Nas primárias da esquerda, surpreendeu e venceu o altamente favorito Daniel Jadue, do Partido Comunista e com bastante mais experiência política até enquanto alcalde, reunindo de imediato, no entanto, o apoio dos comunistas.
Por outro lado, uma grande fração da sociedade civil chilena não viu, e não vê ainda, esta mudança com bons olhos, acreditando nos sucessos económicos do modelo económico vigente e, em alguns casos, tendo até saudosismo da Junta Militar de Pinochet, e daí nasceu a candidatura de José Antonio Kast, apoiante das políticas neoliberais no plano económico e admirador assumido de Pinochet, Donald Trump e Jair Bolsonaro.
Boric e Kast passaram à segunda volta e dividiram a sociedade civil e a política do país em dois.

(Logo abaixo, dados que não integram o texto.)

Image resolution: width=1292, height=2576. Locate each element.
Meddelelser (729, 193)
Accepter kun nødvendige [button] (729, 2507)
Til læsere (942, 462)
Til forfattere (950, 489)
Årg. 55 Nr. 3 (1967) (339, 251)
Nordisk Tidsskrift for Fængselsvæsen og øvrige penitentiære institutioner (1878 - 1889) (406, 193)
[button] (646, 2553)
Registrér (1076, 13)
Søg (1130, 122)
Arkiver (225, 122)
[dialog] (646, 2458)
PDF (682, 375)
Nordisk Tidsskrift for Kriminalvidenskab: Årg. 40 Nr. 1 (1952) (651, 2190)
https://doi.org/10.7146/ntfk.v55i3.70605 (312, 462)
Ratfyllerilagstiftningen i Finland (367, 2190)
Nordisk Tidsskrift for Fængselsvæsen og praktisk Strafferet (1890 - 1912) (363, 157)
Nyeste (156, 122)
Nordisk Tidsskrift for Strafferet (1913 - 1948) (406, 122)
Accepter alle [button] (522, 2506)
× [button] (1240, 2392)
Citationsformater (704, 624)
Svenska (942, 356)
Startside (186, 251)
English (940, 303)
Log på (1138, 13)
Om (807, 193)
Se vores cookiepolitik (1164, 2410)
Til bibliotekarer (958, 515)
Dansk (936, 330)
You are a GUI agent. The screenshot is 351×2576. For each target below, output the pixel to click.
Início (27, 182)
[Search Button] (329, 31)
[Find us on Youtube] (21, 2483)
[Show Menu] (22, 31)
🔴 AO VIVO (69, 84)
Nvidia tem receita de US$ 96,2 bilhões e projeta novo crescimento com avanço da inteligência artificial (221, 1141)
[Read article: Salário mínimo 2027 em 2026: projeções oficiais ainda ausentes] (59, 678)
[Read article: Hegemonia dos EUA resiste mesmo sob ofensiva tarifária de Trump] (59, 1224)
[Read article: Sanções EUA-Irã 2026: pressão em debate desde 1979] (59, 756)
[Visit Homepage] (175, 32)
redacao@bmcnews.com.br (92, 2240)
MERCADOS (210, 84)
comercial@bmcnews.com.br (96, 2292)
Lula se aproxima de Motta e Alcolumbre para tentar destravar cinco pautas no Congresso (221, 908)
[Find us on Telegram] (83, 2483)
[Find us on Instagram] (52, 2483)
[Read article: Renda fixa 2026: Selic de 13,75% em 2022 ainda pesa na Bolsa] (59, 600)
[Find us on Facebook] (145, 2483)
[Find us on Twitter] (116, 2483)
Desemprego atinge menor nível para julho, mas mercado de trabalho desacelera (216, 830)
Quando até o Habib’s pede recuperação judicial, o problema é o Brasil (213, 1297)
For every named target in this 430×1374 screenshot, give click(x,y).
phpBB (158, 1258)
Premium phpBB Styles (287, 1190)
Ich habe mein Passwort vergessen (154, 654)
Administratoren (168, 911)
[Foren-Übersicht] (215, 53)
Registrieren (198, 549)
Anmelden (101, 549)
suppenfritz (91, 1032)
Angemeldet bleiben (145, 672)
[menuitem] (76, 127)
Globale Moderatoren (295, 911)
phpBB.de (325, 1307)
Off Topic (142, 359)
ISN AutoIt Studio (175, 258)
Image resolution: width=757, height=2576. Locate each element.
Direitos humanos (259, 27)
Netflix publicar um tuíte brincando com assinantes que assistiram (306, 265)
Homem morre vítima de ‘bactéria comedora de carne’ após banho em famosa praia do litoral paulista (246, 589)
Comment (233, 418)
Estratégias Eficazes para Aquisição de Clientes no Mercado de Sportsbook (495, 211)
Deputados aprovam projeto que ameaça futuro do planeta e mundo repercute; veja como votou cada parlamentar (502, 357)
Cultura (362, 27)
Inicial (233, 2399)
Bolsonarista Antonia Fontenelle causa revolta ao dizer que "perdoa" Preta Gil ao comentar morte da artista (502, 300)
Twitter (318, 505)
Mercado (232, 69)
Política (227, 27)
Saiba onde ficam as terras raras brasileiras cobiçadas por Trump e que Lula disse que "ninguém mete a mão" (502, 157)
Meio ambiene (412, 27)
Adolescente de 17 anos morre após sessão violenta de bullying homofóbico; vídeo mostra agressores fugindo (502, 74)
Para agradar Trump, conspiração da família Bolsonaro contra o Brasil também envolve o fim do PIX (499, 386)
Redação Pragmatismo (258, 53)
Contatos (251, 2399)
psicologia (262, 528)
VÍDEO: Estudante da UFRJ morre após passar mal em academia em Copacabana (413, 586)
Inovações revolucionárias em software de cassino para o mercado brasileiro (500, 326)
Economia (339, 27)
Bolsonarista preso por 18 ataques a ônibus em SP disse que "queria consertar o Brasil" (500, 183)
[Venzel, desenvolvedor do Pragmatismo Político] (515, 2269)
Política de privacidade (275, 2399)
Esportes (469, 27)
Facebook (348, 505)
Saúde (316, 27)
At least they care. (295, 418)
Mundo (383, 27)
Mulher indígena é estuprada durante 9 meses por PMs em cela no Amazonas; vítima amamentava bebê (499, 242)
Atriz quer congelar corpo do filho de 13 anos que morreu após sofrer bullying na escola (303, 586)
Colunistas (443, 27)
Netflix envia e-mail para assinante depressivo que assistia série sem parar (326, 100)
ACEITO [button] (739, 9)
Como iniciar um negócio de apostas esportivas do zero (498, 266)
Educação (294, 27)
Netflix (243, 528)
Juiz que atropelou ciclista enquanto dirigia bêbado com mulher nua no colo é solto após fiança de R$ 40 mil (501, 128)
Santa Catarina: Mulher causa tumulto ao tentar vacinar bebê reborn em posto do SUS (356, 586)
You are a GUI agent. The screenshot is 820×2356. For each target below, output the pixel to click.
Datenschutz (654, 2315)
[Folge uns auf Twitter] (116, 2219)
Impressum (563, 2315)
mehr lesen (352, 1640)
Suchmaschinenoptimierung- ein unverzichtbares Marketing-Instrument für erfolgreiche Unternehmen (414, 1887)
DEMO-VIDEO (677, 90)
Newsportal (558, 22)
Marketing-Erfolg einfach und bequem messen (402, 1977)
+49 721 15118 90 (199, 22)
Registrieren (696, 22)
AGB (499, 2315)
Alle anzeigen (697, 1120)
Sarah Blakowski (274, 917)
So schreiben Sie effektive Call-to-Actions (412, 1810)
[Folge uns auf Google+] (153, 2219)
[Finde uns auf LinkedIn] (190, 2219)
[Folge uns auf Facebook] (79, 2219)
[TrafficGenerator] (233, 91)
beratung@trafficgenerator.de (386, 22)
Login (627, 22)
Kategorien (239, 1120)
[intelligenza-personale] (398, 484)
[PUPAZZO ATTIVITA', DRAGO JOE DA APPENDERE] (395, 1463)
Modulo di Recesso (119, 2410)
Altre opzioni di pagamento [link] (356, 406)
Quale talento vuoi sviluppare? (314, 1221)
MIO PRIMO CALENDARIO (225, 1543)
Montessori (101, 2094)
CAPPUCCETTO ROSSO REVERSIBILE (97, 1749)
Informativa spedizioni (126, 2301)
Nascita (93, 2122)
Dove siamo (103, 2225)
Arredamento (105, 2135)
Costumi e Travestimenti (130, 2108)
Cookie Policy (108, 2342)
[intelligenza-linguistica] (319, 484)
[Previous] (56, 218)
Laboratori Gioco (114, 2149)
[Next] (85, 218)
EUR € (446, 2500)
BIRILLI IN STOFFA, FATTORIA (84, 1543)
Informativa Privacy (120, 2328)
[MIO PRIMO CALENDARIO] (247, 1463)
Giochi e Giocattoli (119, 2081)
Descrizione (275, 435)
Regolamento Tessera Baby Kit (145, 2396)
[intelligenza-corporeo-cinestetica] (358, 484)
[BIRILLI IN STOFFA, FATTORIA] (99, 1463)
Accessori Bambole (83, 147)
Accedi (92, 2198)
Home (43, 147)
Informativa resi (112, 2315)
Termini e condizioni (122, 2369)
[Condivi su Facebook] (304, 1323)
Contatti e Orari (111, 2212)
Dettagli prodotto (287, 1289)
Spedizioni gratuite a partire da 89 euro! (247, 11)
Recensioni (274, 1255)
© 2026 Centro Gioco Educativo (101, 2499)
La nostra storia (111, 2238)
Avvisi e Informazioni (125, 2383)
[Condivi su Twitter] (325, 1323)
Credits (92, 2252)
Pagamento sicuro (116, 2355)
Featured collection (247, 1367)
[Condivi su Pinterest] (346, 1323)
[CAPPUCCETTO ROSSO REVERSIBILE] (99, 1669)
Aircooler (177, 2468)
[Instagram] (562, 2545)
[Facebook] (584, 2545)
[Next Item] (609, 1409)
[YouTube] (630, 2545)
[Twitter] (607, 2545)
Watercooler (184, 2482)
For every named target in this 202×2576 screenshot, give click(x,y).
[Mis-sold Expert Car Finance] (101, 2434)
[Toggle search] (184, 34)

Os movimentos progressistas e os setores mais preocupados com questões sociais, da esquerda ao centro-direita, apoiaram Boric. Já a extrema-direita, o grande capital e os neoliberais mais fervorosos apoiaram Kast, descrevendo-o em muitos casos como “um mal menor contra os perigos de uma economia socialista que transformaria o país numa Venezuela”. No final, Boric foi eleito com 56% dos votos, marcando aquele que foi provavelmente o maior triunfo das forças progressistas da sociedade chilena até hoje.
O jovem presidente eleito tem um desafio enorme pela frente. Num país e numa sociedade fraturados, terá de justificar a confiança do seu eleitorado, cumprindo as metas ambiciosas de reestruturação da economia e da sociedade a que se propôs e, ao mesmo tempo, convencer os mais céticos de que é possível manter bons resultados com um modelo económico assente em mais redistribuição, igualdade e justiça social e ambiental, sobretudo numa região onde são inevitáveis as comparações com outras experiências de esquerda que não correram da melhor forma.
Ao mesmo tempo, ainda terá de esperar pelo que sairá da Assembleia Constituinte e pela aprovação da nova Constituição ou, pelo contrário, e como os antecessores, ter mais um adversário na Constituição de 1980. Mas o facto é que, para já, tem o povo com ele. E, como o próprio Boric garantiu no discurso de vitória, a sua primeira tarefa será precisamente ouvir o seu povo todos os dias, procurando uni-lo e garantir coesão social. E tem outra grande vantagem: é alguém que pertence à grande fatia da sociedade civil que procura mudança. E esta gente tem algo pelo qual vale a pena lutar.